▸ What you are asked to do:
Copy the lines from the one containing "Task: Delete all drawings with the trash icon" through the final line, with both included.

Start Data to process

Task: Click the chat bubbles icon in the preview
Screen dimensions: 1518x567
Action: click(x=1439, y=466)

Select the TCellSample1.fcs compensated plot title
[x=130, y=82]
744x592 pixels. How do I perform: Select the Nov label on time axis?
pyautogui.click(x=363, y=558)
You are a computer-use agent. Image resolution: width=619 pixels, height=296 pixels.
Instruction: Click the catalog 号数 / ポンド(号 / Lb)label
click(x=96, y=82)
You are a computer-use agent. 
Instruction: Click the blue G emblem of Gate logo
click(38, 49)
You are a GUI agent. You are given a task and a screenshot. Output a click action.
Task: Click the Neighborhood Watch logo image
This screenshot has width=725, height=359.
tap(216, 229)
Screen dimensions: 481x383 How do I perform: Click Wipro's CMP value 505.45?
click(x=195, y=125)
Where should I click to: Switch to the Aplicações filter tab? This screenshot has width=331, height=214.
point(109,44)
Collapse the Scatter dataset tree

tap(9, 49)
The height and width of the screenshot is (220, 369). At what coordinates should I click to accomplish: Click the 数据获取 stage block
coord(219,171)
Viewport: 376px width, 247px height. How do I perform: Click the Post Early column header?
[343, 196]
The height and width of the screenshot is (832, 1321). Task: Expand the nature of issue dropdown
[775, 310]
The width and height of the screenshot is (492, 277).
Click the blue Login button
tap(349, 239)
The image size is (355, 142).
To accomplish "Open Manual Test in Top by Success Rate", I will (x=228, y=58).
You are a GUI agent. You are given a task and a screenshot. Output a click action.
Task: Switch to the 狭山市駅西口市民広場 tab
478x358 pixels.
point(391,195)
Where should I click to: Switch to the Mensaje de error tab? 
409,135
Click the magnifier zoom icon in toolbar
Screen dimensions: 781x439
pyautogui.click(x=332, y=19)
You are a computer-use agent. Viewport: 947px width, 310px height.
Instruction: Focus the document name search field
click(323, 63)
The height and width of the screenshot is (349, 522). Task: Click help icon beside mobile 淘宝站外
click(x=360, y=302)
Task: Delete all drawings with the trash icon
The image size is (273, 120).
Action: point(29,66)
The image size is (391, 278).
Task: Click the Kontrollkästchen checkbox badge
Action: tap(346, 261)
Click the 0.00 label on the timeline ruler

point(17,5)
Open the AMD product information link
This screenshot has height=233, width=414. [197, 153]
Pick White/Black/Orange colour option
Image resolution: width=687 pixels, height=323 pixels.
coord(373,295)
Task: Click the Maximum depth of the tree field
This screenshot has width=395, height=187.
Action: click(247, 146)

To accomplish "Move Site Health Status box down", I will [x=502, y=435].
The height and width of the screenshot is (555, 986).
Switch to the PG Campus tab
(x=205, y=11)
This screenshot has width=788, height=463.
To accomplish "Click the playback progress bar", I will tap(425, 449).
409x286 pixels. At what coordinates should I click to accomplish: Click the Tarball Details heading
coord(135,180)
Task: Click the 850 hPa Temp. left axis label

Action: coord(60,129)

End Data to process

▸ Task solution:
Task: Delete all drawings with the trash icon
The image size is (273, 120).
Action: point(29,66)
The image size is (391, 278).
Task: Click the Kontrollkästchen checkbox badge
Action: tap(346, 261)
Click the 0.00 label on the timeline ruler

point(17,5)
Open the AMD product information link
This screenshot has height=233, width=414. [197, 153]
Pick White/Black/Orange colour option
Image resolution: width=687 pixels, height=323 pixels.
coord(373,295)
Task: Click the Maximum depth of the tree field
This screenshot has width=395, height=187.
Action: click(247, 146)

To accomplish "Move Site Health Status box down", I will [x=502, y=435].
The height and width of the screenshot is (555, 986).
Switch to the PG Campus tab
(x=205, y=11)
This screenshot has width=788, height=463.
To accomplish "Click the playback progress bar", I will tap(425, 449).
409x286 pixels. At what coordinates should I click to accomplish: Click the Tarball Details heading
coord(135,180)
Task: Click the 850 hPa Temp. left axis label

Action: coord(60,129)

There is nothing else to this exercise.